Jen, our protagonist, is a doctor (and former military), so jumping into hazardous rescues is what she does every day.  But there’s so much that’s not right about the situation on the colony vessel and alien ship, both fallen silent except for an anxious android and strange floating pieces of metal. There are far too many corpsicles for Jen’s ship to take back to Core General for attempted revival, so they call in the cavalry, which includes the ship/mind from Ancestral Night, and head back to the hospital station with what they can carry. That’s the windup.

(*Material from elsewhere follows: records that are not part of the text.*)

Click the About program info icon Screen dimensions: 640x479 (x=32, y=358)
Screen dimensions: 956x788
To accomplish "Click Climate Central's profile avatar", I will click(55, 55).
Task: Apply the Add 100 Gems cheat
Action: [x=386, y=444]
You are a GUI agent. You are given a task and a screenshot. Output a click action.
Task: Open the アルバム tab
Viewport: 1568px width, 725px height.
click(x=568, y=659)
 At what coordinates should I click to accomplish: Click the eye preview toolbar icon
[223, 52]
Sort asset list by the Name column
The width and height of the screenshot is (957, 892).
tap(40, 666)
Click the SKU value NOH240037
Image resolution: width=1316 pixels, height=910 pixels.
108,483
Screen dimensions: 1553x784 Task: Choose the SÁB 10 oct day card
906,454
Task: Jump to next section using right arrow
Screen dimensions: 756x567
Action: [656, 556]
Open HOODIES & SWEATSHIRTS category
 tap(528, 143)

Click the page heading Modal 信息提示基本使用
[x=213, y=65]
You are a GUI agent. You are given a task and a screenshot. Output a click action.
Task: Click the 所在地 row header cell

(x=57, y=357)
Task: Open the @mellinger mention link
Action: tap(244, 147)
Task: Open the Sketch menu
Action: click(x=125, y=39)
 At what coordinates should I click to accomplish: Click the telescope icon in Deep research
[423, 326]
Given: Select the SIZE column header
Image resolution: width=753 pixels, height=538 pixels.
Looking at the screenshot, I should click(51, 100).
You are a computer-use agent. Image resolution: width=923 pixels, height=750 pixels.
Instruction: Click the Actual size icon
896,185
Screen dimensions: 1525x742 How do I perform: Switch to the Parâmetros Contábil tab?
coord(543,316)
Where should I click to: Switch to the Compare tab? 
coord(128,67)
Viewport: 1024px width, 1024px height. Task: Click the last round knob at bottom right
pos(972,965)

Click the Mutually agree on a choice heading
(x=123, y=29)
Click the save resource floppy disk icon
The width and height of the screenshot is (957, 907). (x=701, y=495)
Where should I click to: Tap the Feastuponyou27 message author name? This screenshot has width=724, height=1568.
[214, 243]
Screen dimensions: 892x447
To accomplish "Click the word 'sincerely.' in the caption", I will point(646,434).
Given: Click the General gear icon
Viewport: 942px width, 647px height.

The story kicks off when Jen gets back and discovers that the hospital has been the target of multiple acts of sabotage. The administrators want her to investigate, making use of combined doctor-soldier skill set, and she digs in. It’s a great read and I’ve got a full review coming.

Now, if you’re a reader of a certain age, bells should be going off for you because Bear is consciously channeling James White, whose Sector General stories about a space hospital treating aliens of all shapes delighted generations of fans. She’s upfront about it, even borrowing the name of one of her characters from those books, and talking about it in the afterword.

The first White Space book received high praise, some of it mine, but I liked Machine even more. Multiple mysteries, a medical drama, tribute to a favorite author and a great main character make this worth reading. Highly Recommended.

The Ministry for the Future: A Novel by Kim Stanley Robinson | Oct 6, 2020 | Orbit

Kim Stanley Robinson is the gold standard for hard science fiction, established with his Red, Green, and Blue Mars novels about terraforming the red planet. Over time he’s focused more and more on ecological issues and the primacy of the Earth’s biome for humanity’s survival. While other authors still offer the stars as a lifeboat for humans, Robinson has backed away from that notion, going so far in his 2015 generation starship novel, Aurora, to show in detail why it doesn’t work.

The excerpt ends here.